- **TO BE DONE**
Duplicate the lines of the material below, starting at the line that contains "Task: Click the CMake program icon" and ending at the line that contains "coord(566,78)", both included. Reproduce only those lines, without changing anything.

━━━ SUPPLIED MATERIAL ━━━

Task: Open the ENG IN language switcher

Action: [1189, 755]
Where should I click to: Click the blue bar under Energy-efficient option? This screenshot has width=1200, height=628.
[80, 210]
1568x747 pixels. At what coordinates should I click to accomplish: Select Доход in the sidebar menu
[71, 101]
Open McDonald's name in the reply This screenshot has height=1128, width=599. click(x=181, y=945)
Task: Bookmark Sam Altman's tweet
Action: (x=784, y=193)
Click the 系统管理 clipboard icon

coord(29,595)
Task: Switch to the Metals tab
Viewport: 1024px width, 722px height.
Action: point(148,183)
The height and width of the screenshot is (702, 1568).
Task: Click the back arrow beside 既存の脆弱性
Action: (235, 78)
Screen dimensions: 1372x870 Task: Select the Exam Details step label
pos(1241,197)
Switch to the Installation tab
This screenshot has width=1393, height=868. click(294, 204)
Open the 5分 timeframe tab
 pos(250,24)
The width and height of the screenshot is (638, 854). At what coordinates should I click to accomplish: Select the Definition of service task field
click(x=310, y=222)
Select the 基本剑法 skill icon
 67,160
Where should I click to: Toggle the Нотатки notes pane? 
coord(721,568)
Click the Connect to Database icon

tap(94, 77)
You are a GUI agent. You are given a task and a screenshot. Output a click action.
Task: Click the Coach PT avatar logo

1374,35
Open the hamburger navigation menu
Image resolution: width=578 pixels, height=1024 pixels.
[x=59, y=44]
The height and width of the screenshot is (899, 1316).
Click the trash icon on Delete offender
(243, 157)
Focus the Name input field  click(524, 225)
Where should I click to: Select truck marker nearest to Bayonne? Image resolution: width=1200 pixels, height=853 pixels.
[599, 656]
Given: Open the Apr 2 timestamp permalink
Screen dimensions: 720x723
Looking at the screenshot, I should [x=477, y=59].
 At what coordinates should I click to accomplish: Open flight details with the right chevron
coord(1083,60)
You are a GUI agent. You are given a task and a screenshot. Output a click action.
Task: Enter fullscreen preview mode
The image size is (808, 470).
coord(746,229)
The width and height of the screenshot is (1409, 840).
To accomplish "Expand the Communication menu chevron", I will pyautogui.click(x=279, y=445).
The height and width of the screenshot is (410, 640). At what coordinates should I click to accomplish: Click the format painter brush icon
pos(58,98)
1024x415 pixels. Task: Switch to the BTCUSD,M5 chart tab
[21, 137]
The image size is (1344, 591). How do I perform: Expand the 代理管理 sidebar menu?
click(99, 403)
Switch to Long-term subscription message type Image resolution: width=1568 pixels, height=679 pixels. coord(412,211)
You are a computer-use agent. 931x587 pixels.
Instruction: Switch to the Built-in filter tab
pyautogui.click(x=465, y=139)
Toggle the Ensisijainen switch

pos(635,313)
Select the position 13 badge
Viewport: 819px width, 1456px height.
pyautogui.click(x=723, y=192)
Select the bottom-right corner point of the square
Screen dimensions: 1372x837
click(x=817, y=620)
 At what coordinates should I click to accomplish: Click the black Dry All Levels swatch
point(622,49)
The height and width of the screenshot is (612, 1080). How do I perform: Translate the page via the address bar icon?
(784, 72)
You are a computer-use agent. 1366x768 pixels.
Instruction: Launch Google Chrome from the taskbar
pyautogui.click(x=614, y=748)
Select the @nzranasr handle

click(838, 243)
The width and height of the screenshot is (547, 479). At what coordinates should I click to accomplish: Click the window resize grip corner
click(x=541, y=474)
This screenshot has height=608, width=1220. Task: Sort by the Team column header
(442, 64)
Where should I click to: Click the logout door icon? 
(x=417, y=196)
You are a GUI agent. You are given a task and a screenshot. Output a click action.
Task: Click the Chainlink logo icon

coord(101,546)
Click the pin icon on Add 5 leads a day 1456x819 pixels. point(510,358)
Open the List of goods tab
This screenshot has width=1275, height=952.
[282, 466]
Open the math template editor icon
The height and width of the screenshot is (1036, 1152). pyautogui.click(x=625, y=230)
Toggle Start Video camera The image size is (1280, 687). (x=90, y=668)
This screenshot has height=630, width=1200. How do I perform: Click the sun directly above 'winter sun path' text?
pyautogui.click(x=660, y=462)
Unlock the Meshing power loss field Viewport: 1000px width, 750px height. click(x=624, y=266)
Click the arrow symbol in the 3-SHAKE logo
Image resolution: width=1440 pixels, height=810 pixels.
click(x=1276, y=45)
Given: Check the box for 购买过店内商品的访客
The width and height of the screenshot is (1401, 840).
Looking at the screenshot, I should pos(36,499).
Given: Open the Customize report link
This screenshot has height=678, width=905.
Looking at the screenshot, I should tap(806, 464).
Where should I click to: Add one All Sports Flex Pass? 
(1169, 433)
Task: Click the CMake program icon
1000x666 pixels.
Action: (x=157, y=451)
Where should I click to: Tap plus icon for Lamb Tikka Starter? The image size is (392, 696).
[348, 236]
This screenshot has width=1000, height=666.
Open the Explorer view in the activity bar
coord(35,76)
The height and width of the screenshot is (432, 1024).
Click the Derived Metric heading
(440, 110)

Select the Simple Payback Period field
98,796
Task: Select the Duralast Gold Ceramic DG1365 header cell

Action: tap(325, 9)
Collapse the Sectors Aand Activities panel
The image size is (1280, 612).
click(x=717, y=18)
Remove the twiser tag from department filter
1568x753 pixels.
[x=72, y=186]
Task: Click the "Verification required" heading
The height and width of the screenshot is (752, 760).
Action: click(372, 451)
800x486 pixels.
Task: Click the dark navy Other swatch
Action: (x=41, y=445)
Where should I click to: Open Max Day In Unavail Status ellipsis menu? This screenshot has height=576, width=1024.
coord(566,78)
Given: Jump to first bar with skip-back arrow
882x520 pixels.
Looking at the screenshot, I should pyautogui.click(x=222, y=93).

━━━

- **SOLUTION**
Task: Click the CMake program icon
1000x666 pixels.
Action: (x=157, y=451)
Where should I click to: Tap plus icon for Lamb Tikka Starter? The image size is (392, 696).
[348, 236]
This screenshot has width=1000, height=666.
Open the Explorer view in the activity bar
coord(35,76)
The height and width of the screenshot is (432, 1024).
Click the Derived Metric heading
(440, 110)

Select the Simple Payback Period field
98,796
Task: Select the Duralast Gold Ceramic DG1365 header cell

Action: tap(325, 9)
Collapse the Sectors Aand Activities panel
The image size is (1280, 612).
click(x=717, y=18)
Remove the twiser tag from department filter
1568x753 pixels.
[x=72, y=186]
Task: Click the "Verification required" heading
The height and width of the screenshot is (752, 760).
Action: click(372, 451)
800x486 pixels.
Task: Click the dark navy Other swatch
Action: (x=41, y=445)
Where should I click to: Open Max Day In Unavail Status ellipsis menu? This screenshot has height=576, width=1024.
coord(566,78)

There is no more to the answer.